Tuesday, October 14, 2008

Cynthia??

Is that really you??

My god, it's been years. But you haven't changed a bit. Same old thin-lipped, slightly crooked smile; same mocking head-tilt. And, yes, the same smooth curves, the delicate waist.

I remember the night we met. You came into my favourite restaurant* with a gaggle of my younger teaching colleagues, a rather boisterous, lager-loutish bunch. They'd picked you up out on the street somewhere. Heaven knows how or why!

But soon they'd moved on, and you stayed.

I did get very drunk that night. I completely forgot that I'd taken you home with me. Rising, still tipsy and befuddled, to answer the call of nature the next morning, I was at first rather shocked and flummoxed to find the outline of a female form dimly visible through my shower curtain.

I suppose I should have been concerned that you were slumped, completely inert, on the floor of the shower..... but it was still only 4 or 5am, and I was very, very, drunk.

Despite my fatigue and mental confusion, though, I think there was some dark corner of my brain that realised that there was nothing to worry about, that there was a non-threatening explanation behind the situation I'd just surprised myself with in the bathroom.

The explanation was...... well, that you were not quite the woman of my dreams. In fact you were barely even half that woman. You were, let's be frank, a limbless shop-window mannequin.

I adopted you that night to ease the discomfort of the Boss Man in the restaurant - who probably feared that those wild young lads had looted you from a clothes shop, and that the police might descend at any moment and interpret your presence on his premises as evidence of his complicity in a scandalous incident of vandalism and theft.

In fact, it was pretty evident that they had picked you up from a roadside trash heap somewhere. When I got you home, I discovered that you were absolutely filthy - hence my dumping you in the shower. Alas, I then collapsed into a crapulent coma, and utterly forgot - at least temporarily - about who you were and how you came to be with me. I'm so, so sorry. It was not the most romantic start to our relationship.

Why did I name you Cynthia? I forget now. It was a spur-of-the-moment thing.
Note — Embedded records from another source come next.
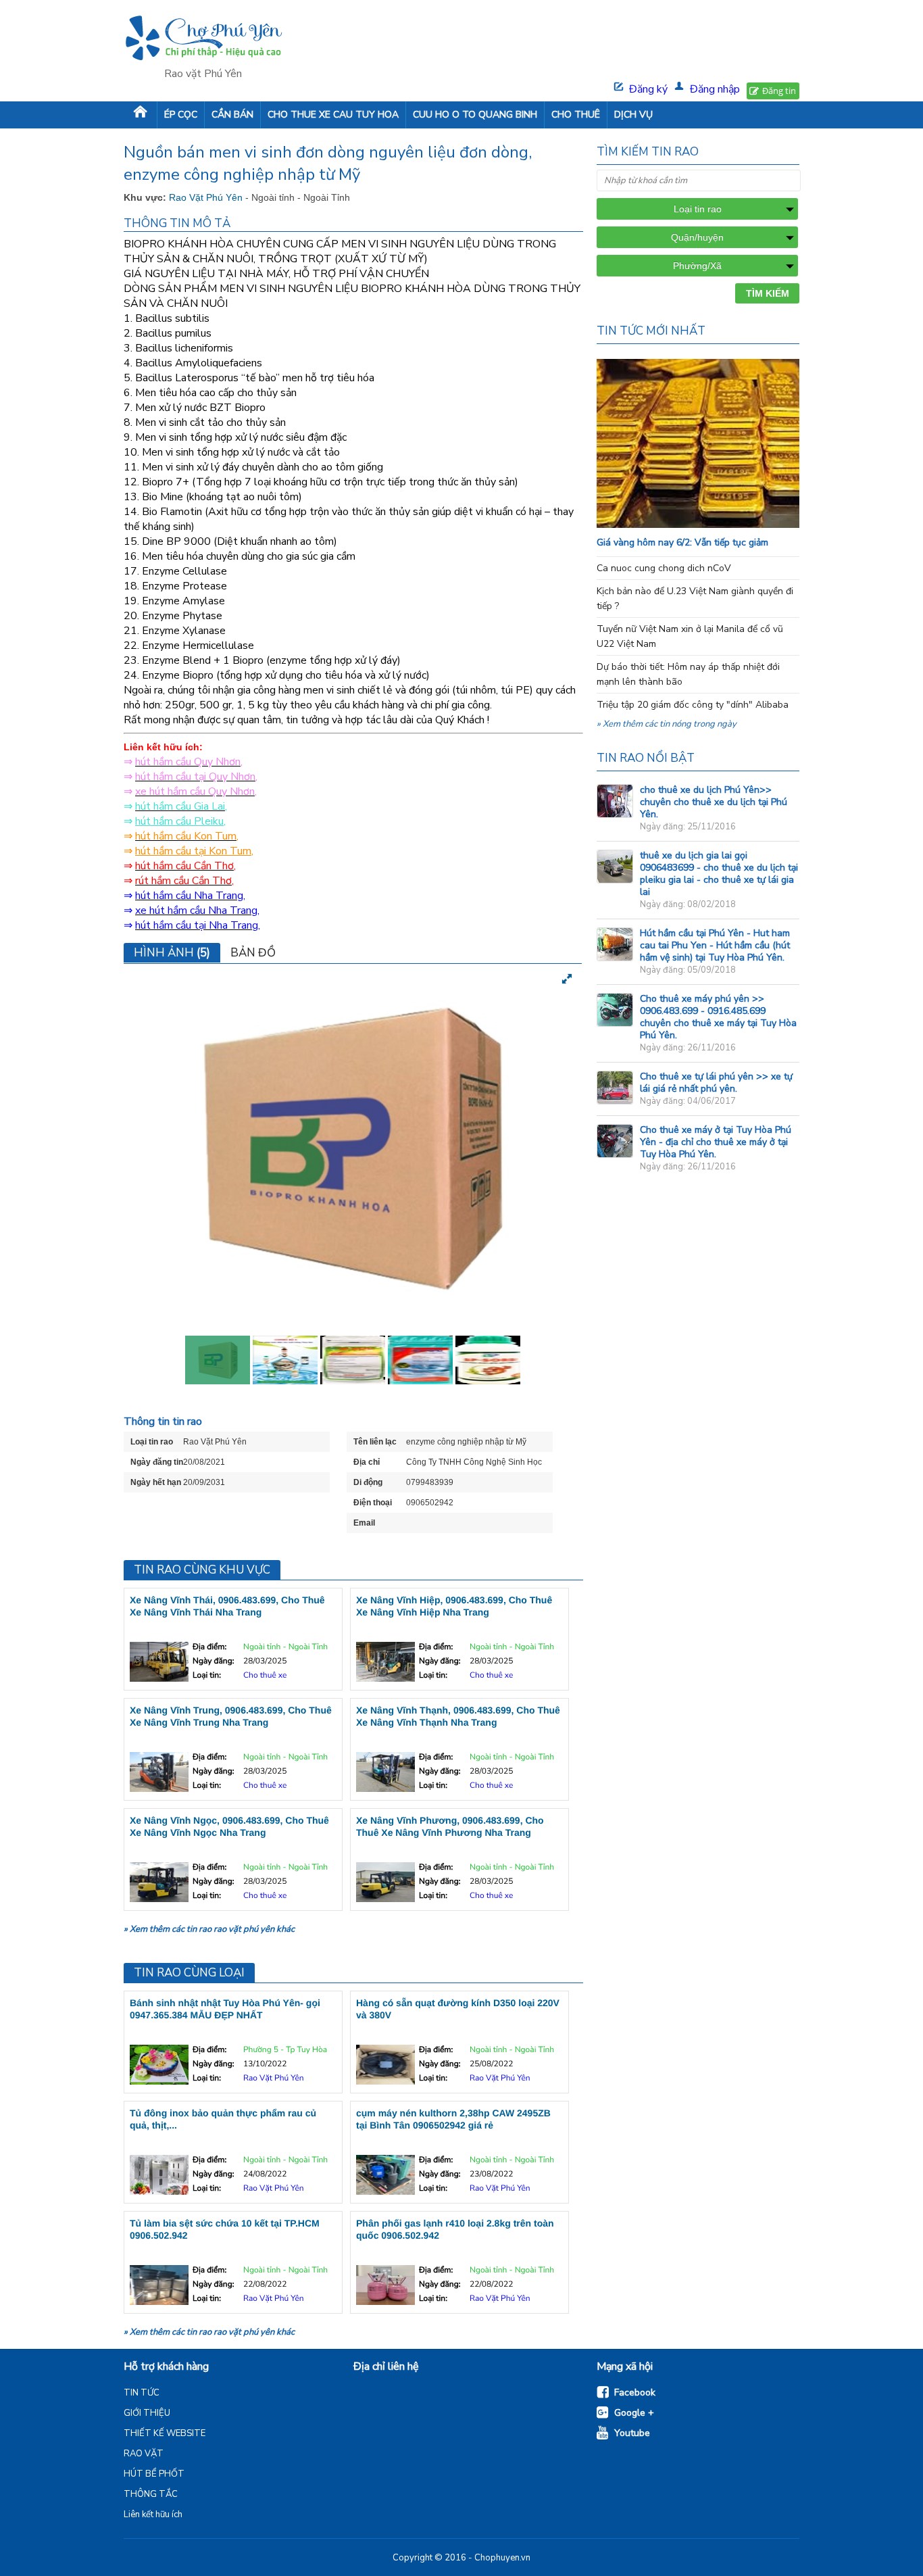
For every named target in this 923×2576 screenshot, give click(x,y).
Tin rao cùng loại (189, 1972)
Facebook (634, 2392)
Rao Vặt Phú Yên (207, 197)
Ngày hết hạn (155, 1482)
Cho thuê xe (264, 1675)
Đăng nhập (715, 89)
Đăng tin (779, 90)
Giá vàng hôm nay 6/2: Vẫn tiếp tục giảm (682, 542)
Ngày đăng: (213, 1661)
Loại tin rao (151, 1442)
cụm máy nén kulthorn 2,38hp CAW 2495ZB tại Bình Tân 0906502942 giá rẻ (453, 2119)
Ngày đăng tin (156, 1462)
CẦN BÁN (232, 114)
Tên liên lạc (375, 1442)
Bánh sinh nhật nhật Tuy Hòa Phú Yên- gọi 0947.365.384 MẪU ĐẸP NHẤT (225, 2008)
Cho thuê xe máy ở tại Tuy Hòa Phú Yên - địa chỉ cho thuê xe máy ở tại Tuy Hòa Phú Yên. (715, 1142)
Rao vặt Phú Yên (203, 73)
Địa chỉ (366, 1462)
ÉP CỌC (180, 114)
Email (364, 1523)
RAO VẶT (144, 2454)
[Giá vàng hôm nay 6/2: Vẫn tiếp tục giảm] (725, 524)
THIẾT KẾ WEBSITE (164, 2433)
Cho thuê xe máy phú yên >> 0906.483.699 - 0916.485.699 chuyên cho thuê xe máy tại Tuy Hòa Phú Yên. (718, 1017)
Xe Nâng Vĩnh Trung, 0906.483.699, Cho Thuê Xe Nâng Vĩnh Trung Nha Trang (231, 1716)
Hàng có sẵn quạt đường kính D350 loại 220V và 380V (457, 2008)
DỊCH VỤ (633, 114)
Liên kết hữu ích (153, 2514)
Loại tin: (207, 1675)
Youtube (632, 2433)
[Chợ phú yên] (203, 40)
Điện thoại (372, 1502)
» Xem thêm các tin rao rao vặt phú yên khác (209, 1929)
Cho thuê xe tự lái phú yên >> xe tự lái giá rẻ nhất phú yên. (716, 1082)
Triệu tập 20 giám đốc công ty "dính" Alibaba (693, 704)
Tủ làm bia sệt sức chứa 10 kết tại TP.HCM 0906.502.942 (225, 2229)
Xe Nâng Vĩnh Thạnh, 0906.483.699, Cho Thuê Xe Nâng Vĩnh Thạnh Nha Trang (458, 1716)
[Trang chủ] (140, 114)
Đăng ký (648, 89)
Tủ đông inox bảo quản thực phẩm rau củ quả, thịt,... (223, 2119)
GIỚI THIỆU (147, 2413)
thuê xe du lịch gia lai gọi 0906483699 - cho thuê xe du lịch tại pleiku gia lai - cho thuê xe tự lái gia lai (719, 873)
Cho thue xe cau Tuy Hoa (333, 114)
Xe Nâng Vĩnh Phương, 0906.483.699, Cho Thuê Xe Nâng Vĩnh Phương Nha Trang (450, 1826)
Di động (367, 1482)
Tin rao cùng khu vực (202, 1570)
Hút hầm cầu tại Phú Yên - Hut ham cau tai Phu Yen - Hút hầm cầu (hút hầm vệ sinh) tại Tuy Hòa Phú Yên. (715, 945)
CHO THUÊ (575, 114)
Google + (634, 2412)
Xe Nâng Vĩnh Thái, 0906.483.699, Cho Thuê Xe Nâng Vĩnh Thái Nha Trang (227, 1606)
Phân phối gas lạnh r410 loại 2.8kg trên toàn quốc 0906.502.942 (455, 2229)
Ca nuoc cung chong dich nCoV (664, 568)
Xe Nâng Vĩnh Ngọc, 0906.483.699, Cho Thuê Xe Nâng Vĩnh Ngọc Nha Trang (229, 1826)
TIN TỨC (141, 2393)
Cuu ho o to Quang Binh (475, 114)
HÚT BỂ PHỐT (154, 2474)
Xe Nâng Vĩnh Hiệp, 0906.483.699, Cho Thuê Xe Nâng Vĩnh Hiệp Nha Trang (454, 1606)
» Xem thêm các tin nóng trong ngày (667, 724)
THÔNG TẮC (151, 2494)
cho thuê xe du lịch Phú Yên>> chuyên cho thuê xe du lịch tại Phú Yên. (713, 802)
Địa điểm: (209, 1647)
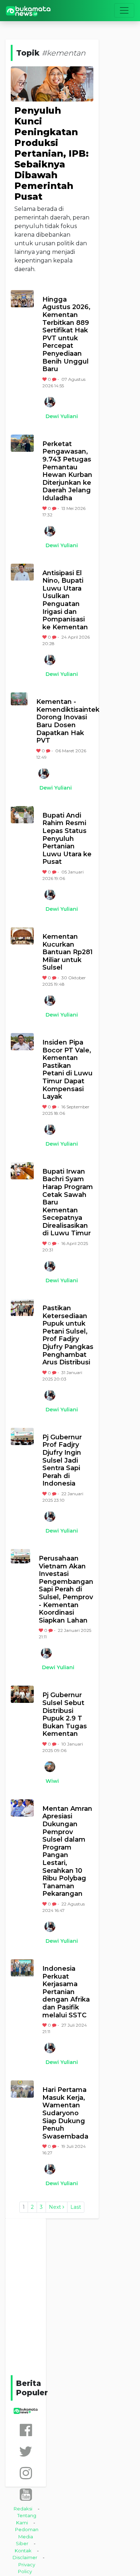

Perhaps it was a fragment of my Classical education reasserting itself: Cynthia was one of the many names of Artemis/Diana (also sometimes known as Delia - references to the supposed place of her birth: on Mount Cynthus in the isle of Delos). I'm not sure that I've ever particularly liked the name; but I don't dislike it, either.

I gave you an elevated perch, balanced precariously on top of the microwave oven on my windowsill - to improve your stature (I always worried that, as a mere torso, you felt a sense of inferiority about your height) and give you a commanding view of the college courtyard below.

The police never came to investigate your history or reclaim you for some putative owner. And so you stayed with me, my companion throughout that stressful and lonely first year in China.

I assure you that it was not without regret that I abandoned you in the apartment when I left the college that summer. I was moving in frantic haste, and I had so much other stuff to take with me. And I really hoped that you might be welcomed by my successor; that you might perhaps find him or her a better friend than I had been to you.

I did think about you several times during the following months, and even years. I did, in fact, return to the college the following semester to try to recover you...... but it appeared that you'd already 'moved on', and no-one could tell me where you'd gone to.

And then, this morning, while I was out running around the hutongs, I came upon you once again, reclining by the side of the road. You could have knocked me down with a feather! Where have you been all this time? What have you been doing with yourself? I suppose I shall never know the answers.

It was you, wasn't it? Or do you have a sister??


* It was, of course, The Adventure Bar. Incidents such as this are how it got its name.

2 comments:

Anonymous said...

haha

that's fuckin hilarious

you really need to get out more

Froog said...

Perhaps so.

The social life in my first couple of years here was severely constrained by poverty. But I often feel that the life of the mind was richer because of this.